We've been testing two solutions single shot and ping pong DMA from the available forum examples with satisfactory results, however one problem remains persistent , interrupts roughly around 62k times a second as oppose to 62500/1024(transfer size)=61 times a second.
The biggest challenge is to understand the control of the TI RTOS itself as it is using DMA for SPI and we also enabled UART DMA option by enabling the
#define TI_DRIVERS_UART_DMA 1
and calling
void CC3200_LAUNCHXL_initDMA(void)
The "static tDMAControlTable dmaControlTable[64];" is initialized and data visible during transfer and rearm.
Following behavior is observed in the pinpong forum example that has been rated by two members to work OK:
[Note:Similar behaviour is found when using TI-RTOS HWI (Interrupt number 32 for ADC CH2) or ADCIntRegister(ADC_BASE, ADC_CH_2,ADCIntHandler);]
1. The buffers immediately fill with data after the point: ADCDMAEnable(ADC_BASE, ADC_CH_2);
2. Device goes to interrupt after enabling interrupt.
3. It reads ping buffer at the first interrupt
and also resets the control structure
4. Second interrupt is about the pong buffer, again control structure reset.
5. From now on interrupts every 62k times a second, however the interrupt is triggered for other reason then the ping pong activity.
A. What is the flow of the interrupt from the ADC to the DMA and why it can happen so frequently?
B: How other TI-RTOS dma operations affecting the configuration and rearm of the transfer?
Bellow the sample code:
//*****************************************************************************
//
//! Does the actual Memory transfer
//!
//! \param ulChannel. DMA Channel to be used
//! \param ulMode. DMA Mode to be used
//! \param ulItemCount. Items to be transfered in DMA Transfer(should not exceed 1024)
//! \param ulArbSize. Arbitration Size to be set
//! \param pvSrcBuf. Pointer to the source Buffer
//! \param ulSrcInc. Source Increment
//! \param pvDstBuf. Pointer to the Destination Buffer
//! \param ulDstInc. Destination Increment
//!
//! This function
//! 1. Sets up the uDMA registers to perform the actual transfer
//!
//! \return None.

########################################

TASK DETAILS: Name every parameter that the code comment in the CC3200 ADC DMA post documents with "\param". The lines after the CC3200 ADC DMA post have nothing to do with the task on it.

RECORDED DATA:
########################################

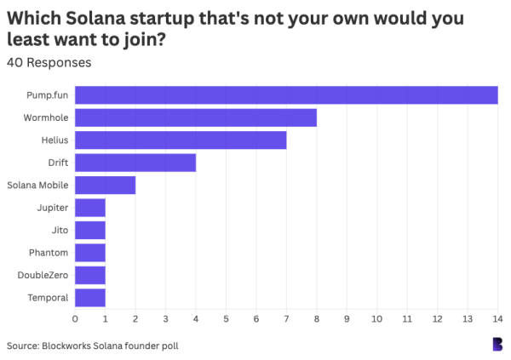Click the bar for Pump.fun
pyautogui.click(x=286, y=95)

########################################

EXERCISE RESPONSE: ulChannel, ulMode, ulItemCount, ulArbSize, pvSrcBuf, ulSrcInc, pvDstBuf, ulDstInc